» **DESCRIPTION OF THE TASK**
Using the article below on the new Covid-19 variant, decide whether each statement agrees with it, answering yes or no and quoting the deciding words: 1. The new variant originated in India. 2. Direct flights to Wales from red-list countries are allowed if travellers quarantine for 10 days. 3. Cardiff has the highest weekly case rate in Wales.

18 Apr 2021 3 minute read
Microscope. Photo by Herney Gómez from Pixabay

The first cases of a new variant of Covid-19 have been detected in the UK.

The new strain originated in India and has been designated a Variant Under Investigation (VUI) by health officials.

The Indian government describes the strain as a “double mutant”, suggesting that it had formed as a hybrid of two other strains.

Researchers fear the new variant may be more infectious and harder for the immune system to target.

So far 77 people have tested positive for the new strain, 74 in England and three in Scotland.

Last week Health Minister Vaughan Gething confirmed Bangladesh, Kenya, Pakistan and the Philippines had been added to the “red list” of countries from which travellers are prohibited from entering Wales without undergoing a period of quarantine.


Direct flights to Wales are banned from red-list countries and travellers are not permitted to enter Wales unless they are processed through a designated port in England or Scotland and remain in managed quarantine there for 10 days before travelling onto Wales.

India has reported more than 150,000 Covid cases a day for the past three weeks but international travel has yet to be curtailed.

UK Prime Minister Boris Johnson is due to travel to India later this month in an effort to secure a major trade deal.

The Kent variant remains the dominant strain in Wales, but 26 cases of the South African mutation have been identified, along with six cases of a variant linked to Nigeria and one case of the Brazilian strain.

A large cluster of the South African variant was identified in south London last week and health officials warned that easing of lockdown rules could be put “into reverse” if new variants continue to spread.

So far 524 people have tested positive for the South African variant in England. Research suggest the South African strain is not more deadly than the initial strain, but it is known to spread more quickly and the vaccines currently available are less effective in prevention infection.

Meanwhile, today’s figures from Public Health Wales confirm three further deaths due to coronavirus and 94 new cases of the virus.

The newly reported deaths were in the Aneurin Bevan, Cwm Taf Morgannwg and Powys health board areas.

Cardiff recorded new 25 cases, the highest in the country but Swansea continues to report the highest weekly case rate at 30.4 per 100,000 people. It also has the highest positive test percentage at 3.2% per 100,000 tests.

The national case rate has increased from 16.7 to 17.9 since Friday’s report and the the test rate is down from 1.9% to 1.8%.

Due to changes to the way PHW reports statistics on the pandemic, today’s update includes data reported for the 24-hour period up to 9am on Friday.

Data reported on Mondays from now on will be for a 48-hour period up to 9am on Sunday.

“It is likely that the figures reported on Mondays will be around double the usual 24 hours figure,” Dr Robin Howe, Incident Director for the Covid-19 outbreak response at Public Health Wales, said.

“We are doing this because case numbers are now low therefore any fluctuation day-to-day can give rise to potentially misleading interpretation and we want to be focusing more on the underlying trends.

“Our surveillance team will however retain the ability to ramp back up to seven-day reporting if necessary.

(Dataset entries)

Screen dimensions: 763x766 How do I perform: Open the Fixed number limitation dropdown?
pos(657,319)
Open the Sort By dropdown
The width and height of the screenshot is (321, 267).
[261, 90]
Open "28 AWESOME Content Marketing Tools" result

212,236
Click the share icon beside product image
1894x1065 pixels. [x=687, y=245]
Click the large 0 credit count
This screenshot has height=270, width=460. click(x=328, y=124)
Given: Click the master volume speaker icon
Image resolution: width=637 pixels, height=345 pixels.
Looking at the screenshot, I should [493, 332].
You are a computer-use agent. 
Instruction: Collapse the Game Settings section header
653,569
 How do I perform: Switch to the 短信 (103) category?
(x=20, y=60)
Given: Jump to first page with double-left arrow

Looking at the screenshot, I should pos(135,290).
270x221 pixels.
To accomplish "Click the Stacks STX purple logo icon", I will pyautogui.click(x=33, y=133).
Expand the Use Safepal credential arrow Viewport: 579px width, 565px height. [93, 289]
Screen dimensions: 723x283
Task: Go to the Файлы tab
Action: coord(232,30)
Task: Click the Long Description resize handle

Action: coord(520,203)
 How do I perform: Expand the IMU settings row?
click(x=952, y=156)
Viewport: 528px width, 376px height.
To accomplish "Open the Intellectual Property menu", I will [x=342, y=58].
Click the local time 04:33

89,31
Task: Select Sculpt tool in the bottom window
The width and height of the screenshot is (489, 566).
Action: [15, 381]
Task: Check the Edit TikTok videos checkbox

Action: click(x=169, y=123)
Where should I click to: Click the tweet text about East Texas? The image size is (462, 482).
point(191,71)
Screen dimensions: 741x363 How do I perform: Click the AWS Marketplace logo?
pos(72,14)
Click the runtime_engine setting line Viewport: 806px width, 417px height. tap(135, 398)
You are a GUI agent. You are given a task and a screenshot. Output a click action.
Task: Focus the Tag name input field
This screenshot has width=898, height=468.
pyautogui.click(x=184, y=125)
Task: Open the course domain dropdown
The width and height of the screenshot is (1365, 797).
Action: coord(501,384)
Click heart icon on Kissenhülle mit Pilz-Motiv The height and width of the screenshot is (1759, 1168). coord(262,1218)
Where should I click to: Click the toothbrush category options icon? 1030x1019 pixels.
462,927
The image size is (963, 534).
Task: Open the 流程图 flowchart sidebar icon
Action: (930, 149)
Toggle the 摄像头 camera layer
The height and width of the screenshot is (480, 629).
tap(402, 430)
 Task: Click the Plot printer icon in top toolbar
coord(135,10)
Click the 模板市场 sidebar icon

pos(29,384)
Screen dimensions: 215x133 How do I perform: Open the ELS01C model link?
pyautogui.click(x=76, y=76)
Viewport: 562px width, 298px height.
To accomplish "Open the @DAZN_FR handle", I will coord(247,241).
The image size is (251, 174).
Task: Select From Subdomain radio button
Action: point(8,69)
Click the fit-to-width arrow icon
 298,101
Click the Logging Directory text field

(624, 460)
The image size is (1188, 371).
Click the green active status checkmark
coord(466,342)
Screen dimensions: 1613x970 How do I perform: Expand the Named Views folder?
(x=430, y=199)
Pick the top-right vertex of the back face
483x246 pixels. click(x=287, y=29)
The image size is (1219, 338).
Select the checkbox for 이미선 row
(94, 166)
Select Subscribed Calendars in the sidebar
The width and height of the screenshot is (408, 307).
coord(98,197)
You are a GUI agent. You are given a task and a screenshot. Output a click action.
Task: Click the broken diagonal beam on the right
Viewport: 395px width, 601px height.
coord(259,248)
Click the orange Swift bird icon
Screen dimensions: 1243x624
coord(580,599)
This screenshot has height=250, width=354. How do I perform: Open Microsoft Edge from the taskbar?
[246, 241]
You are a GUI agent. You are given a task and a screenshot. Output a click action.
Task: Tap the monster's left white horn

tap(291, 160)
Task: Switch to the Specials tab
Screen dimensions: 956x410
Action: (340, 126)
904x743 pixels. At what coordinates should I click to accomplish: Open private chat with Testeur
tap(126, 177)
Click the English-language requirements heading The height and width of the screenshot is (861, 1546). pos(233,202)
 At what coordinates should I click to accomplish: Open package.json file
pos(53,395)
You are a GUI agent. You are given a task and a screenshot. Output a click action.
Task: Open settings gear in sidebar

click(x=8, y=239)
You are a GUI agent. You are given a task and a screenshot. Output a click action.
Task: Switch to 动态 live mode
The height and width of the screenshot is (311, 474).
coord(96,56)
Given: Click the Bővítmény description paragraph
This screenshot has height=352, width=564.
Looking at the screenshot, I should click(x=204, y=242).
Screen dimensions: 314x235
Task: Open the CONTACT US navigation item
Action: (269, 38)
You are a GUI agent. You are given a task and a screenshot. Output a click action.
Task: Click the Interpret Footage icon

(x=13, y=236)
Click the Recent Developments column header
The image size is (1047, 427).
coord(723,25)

» **EXERCISE RESPONSE**
1. Yes: "The new strain originated in India"
2. No: "Direct flights to Wales are banned from red-list countries"
3. No: "Swansea continues to report the highest weekly case rate at 30.4 per 100,000 people"